ÖLÜNCEYE KADAR GEÇERLİ

Türkiye’de ehliyetli sürücü sayısı (2010 yılı sonu itibariyle) 21 milyon 500 bini aştı. Bunlardan 7 milyonu, sürücü belgesini son 10 yıl içinde almış. Çoğu genç oldukları için büyük bir ihtimalle (devlet öyle kabul ediyor ) hepsi hala sağlıklıdır. Kalan 14 milyon ikişi ise 10 yıl ve daha üzerinde bir süredir yollarda direksiyon sallıyor. Ehliyet verildikten sonra hiçbir denetim yapılmadığı için, yine büyük bir ihtimalle (devlet öyle kabul ediyor) bunların da araç kullanmalarında hiçbir sakınca yok. Mevcut kanunlara göre ceplerindeki ehliyetler ölünceye kadar geçerli. Emr-i hak vaki oluncaya pekala araç kullanabiliyolar. Bir başka deyişle, bütün sıkıntı ehliyeti alıncaya kadar. Ondan sonra ne arayan var, ne de soran... Gözlerin artık görmese de, kulağın duymasa da problem değil. Çünkü cebindeki ehliyet ölünceye kadar geçerli.

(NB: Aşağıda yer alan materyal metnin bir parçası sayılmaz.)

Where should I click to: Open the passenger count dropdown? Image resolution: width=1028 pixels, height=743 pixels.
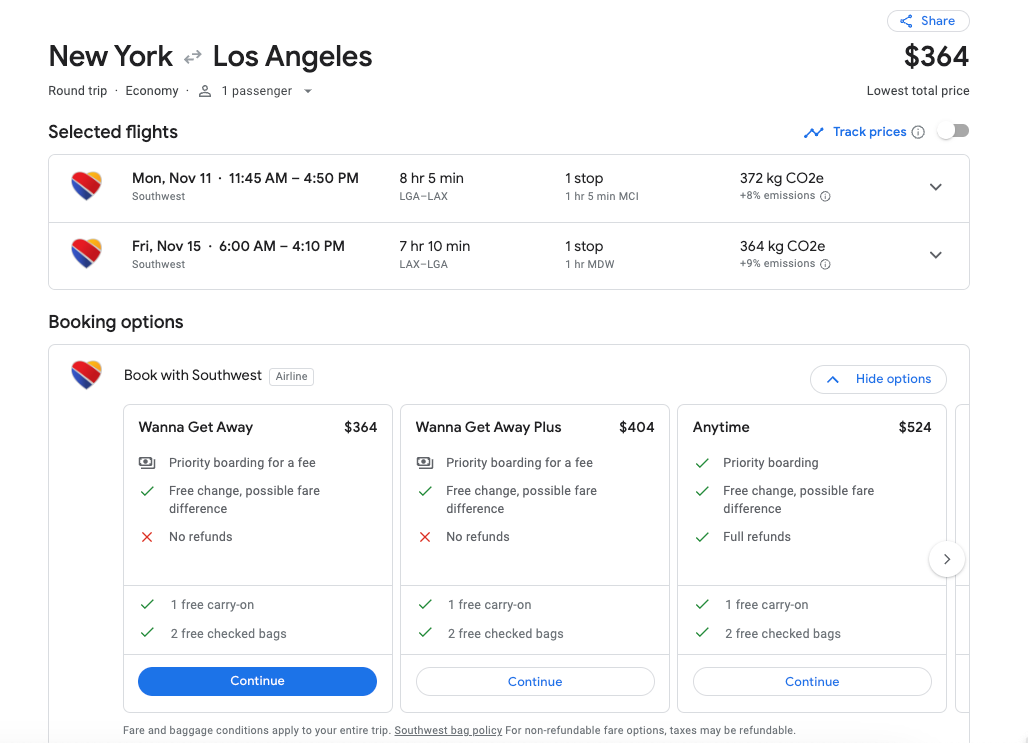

2918 Sayılı Karayolları Trafik Kanununa göre normal araçlar 2 yılda bir, ticari araçlar ise her yıl trafik muayenesine tabi tutuluyor. Muayene tarihi geçen araçlar trafikten men edilirken, sürücülerine de ceza yazılıyor. Ağır yaptırımları olduğu için, kolay kolay kimse muayene tarihini kaçırmıyor. Ancak gelin görün ki ülkemizdeki araç kusurlarından kaynaklanan trafik kazası, yok denecek kadar az. Aksine, trafik kazalarının yüzde 99’u sürücü hatalarından kaynaklanıyor. Araçları 2 yılda bir zorunlu muayeneye tabi tutan zihniyet, her nedense onları kullanan sürücüleri belli aralıklarla muayene etmeyi bir türlü akıl edemiyor.